I mean, given all this controversy out in Hollywood, showing up here on Martin Luther King Day could be seen as an act of disrespect.  What I'll do is just fall back on the idea I had no idea, the staff didn't tell me again that this was a celebrated Monday holiday, and I've got history on my side.  I don't take too many Monday holidays.  Besides, Dr. King wanted everybody to work.  That's what separates him from the modern-day Democrat Party. 

In 2014, then-Senator John Walsh (D-MT) introduced the Bring Jobs Home Act, which was supported by every Democratic Senator but which fell short of the 60 votes needed to end the GOP filibuster. According to Bloomberg News, it

would have denied U.S. companies a tax deduction for the costs of moving out of the country and provided a tax credit for companies bringing operations home. It wouldn’t have affected the trend of companies moving their legal addresses to other countries through transactions known as inversions.

Senate Democrats in 2012 had introduced a nearly identical bill, which fell because only two Republicans voted for it.  No one recalls Rush Limbaugh promoting the legislation nor any legislation which would create jobs.

Limbaugh also is opposed to increasing the minimum wage, arguing in August, 2013

To a lot of people, what I'm going to say next and what I did start to say with Sean is the first time that they've heard any of this.  The people who say, "Hey, $7.25 is unfair! That's not fair. They need at least $10, $15. It isn't fair," don't have any idea how the market works. They're not taught how the market works -- and if you don't like $7.25 an hour, then go work somewhere else.  If you're not qualified to earn more than that, then go get qualified.  That's how things work.

That doesn't sound like Dr. King, who commented "We know of no more crucial civil rights issue facing Congress today than the need to increase the federal minimum wage and extend its coverage." Congress responded, raising the minimum wage the following two years, from $1.25 in 1966 to $1.40 in 1967 and $1.60 the following year.  When Dr. King spoke in 1967, the $1.25 was worth $6.05 in constant/1996 dollars; at $7.25 in 2014, it is now worth $4.82 in 1996 dollars.

A year ago in his State of the Union Message, President Obama called for an increase in the federal minimum wage to $10.10 per hour (the level to which he himself raised it for workers on new federal contracts). A bill to that effect was blocked in the U.S. Senate with every Democratic Senator (except Majority Leader Reid, for procedural reasons) and only one GOP senator voting for it.

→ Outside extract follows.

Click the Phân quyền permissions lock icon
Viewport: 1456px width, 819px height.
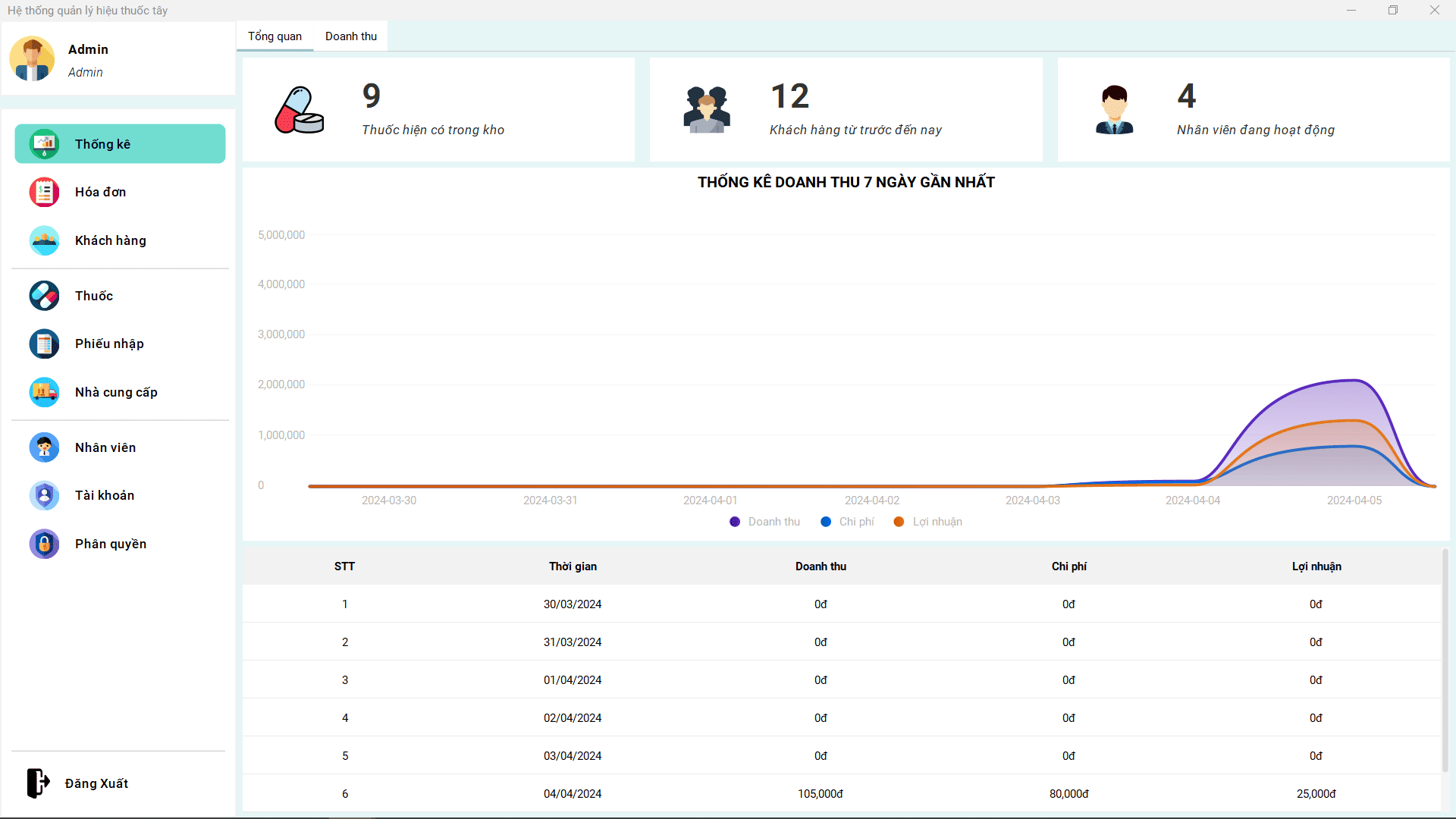(x=44, y=544)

As with his support for affirmative action and increasing the minimum wage, so too did Dr. King oppose militarism, the massive divide between rich and poor, and practically everything else Rush Limbaugh and the Repub Party promote. Aside from the movie Selma to add a little, largely inconsequential, twist to Martin Luther King Day in 2015, it was the same old, same old, with Repubs claiming Reverend King while fighting everything he stood for.